DATASET RECORDS:
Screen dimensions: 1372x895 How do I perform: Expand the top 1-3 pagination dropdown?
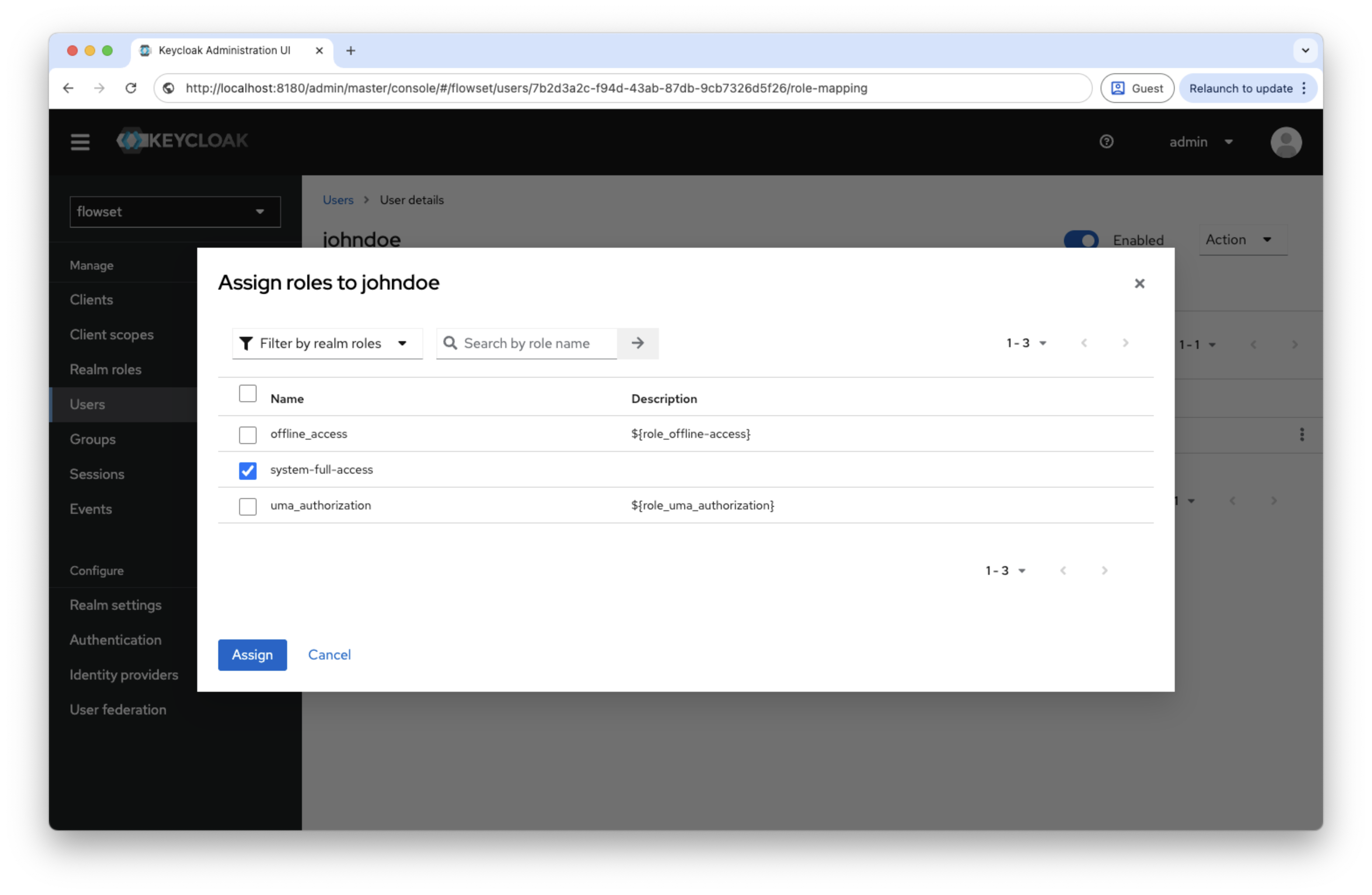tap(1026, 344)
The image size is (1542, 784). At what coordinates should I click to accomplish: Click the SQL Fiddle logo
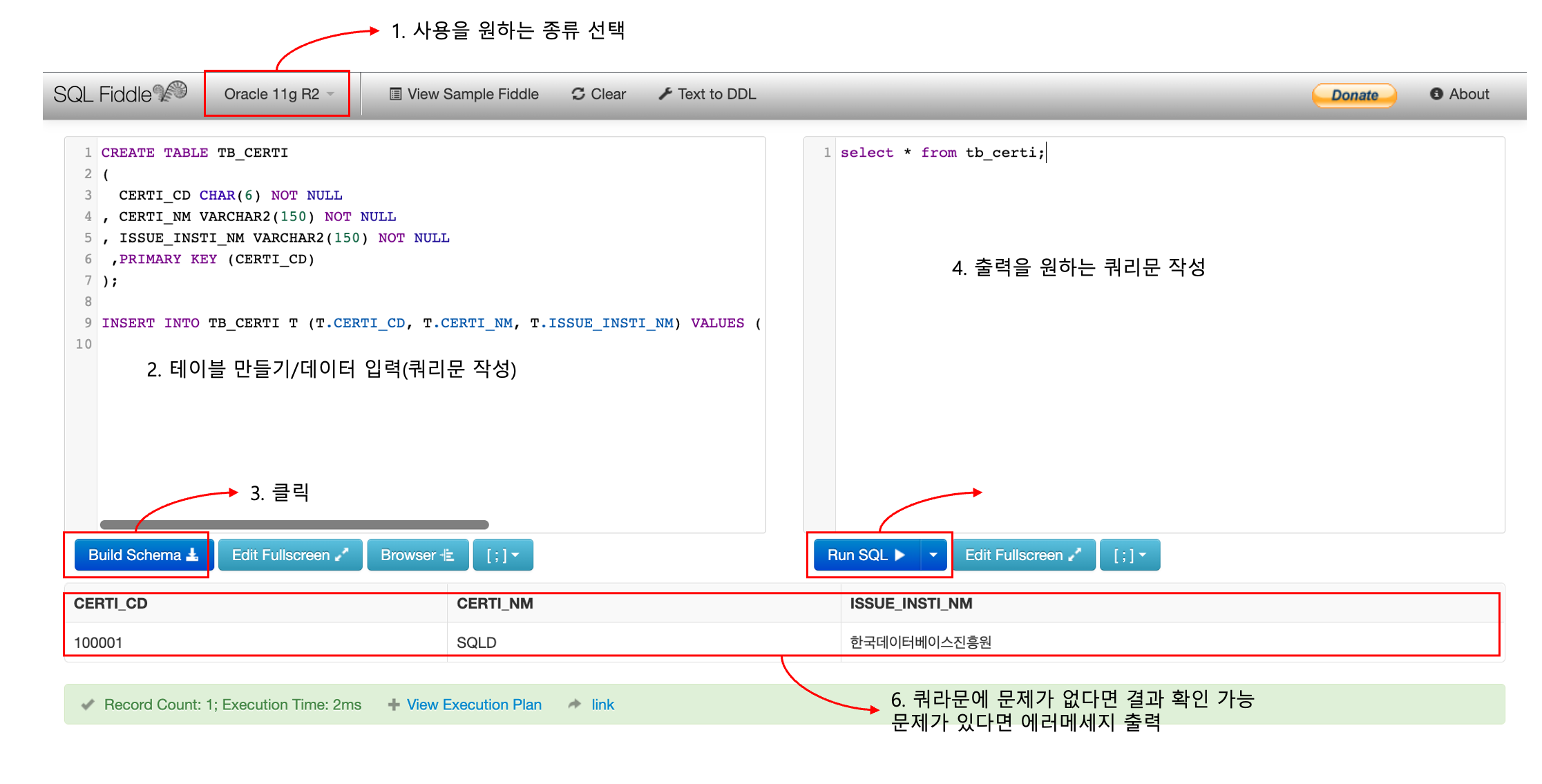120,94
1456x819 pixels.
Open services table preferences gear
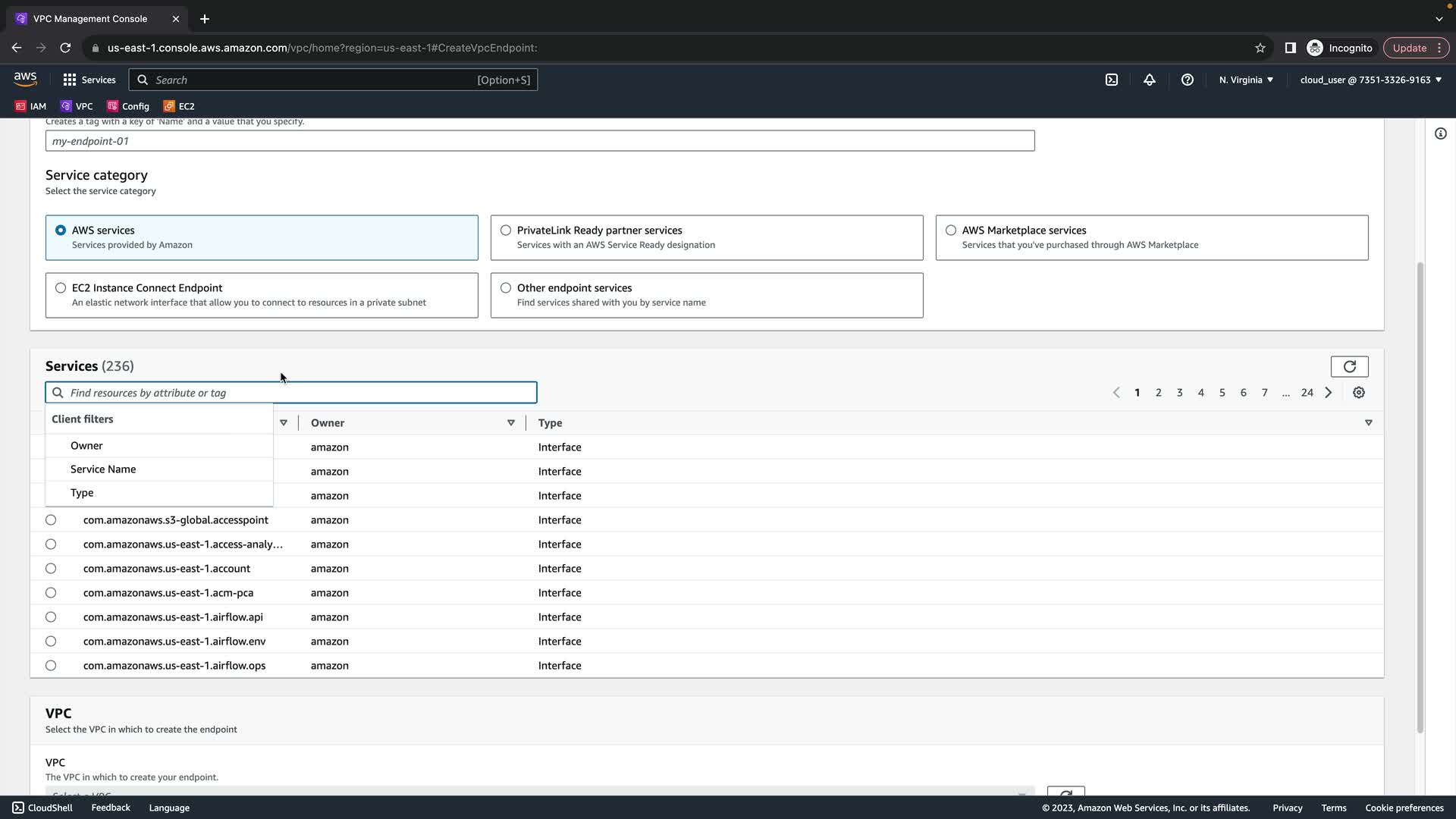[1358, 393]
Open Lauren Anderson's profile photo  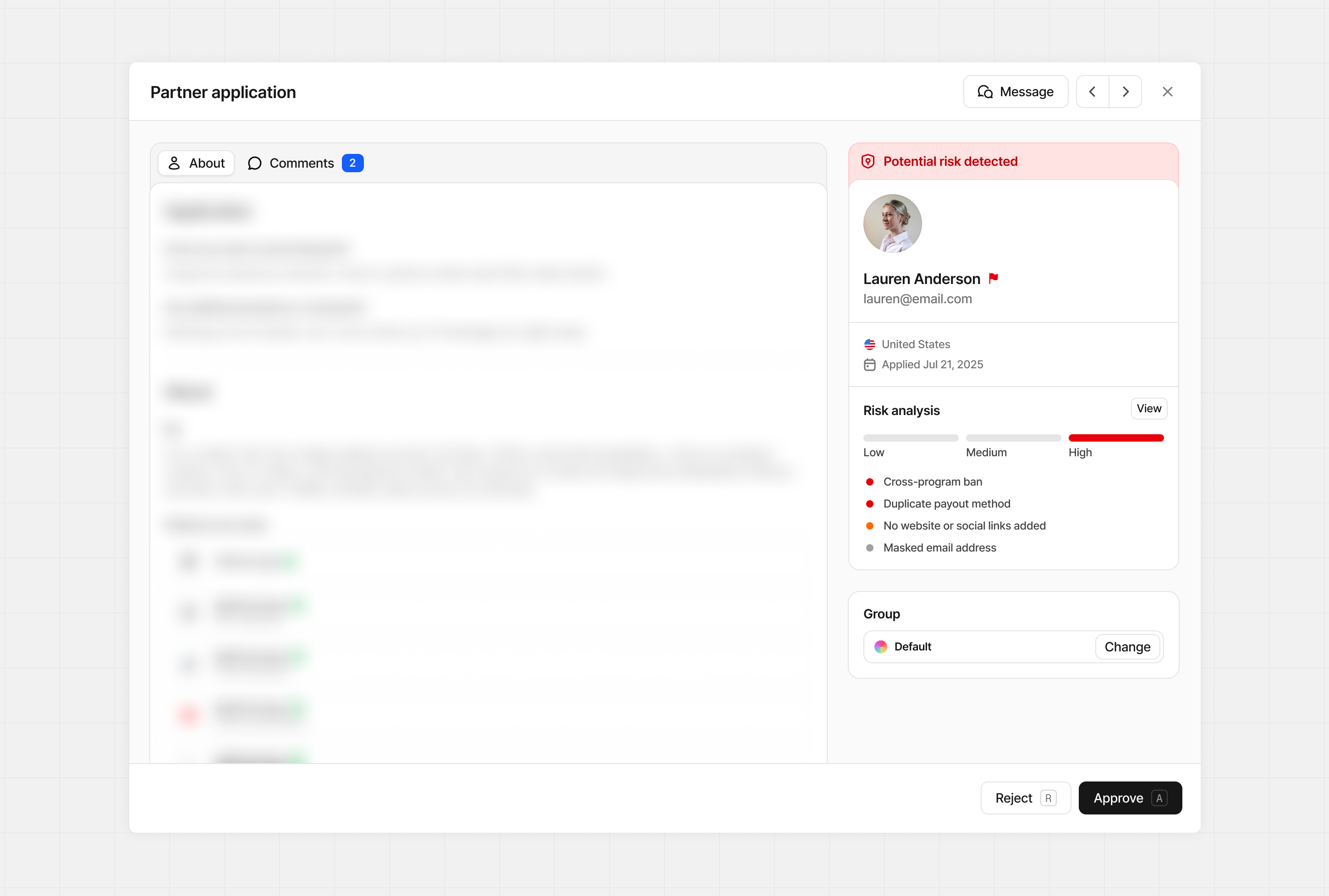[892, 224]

WHAT NEEDS TO BE DONE: Go from the first line of the data above to the line containing "1456x819 pixels." and retype exactly those lines, both included, but none of the pictures.

EXPECTED ANSWER:
Screen dimensions: 1372x895 How do I perform: Expand the top 1-3 pagination dropdown?
tap(1026, 344)
The image size is (1542, 784). At what coordinates should I click to accomplish: Click the SQL Fiddle logo
120,94
1456x819 pixels.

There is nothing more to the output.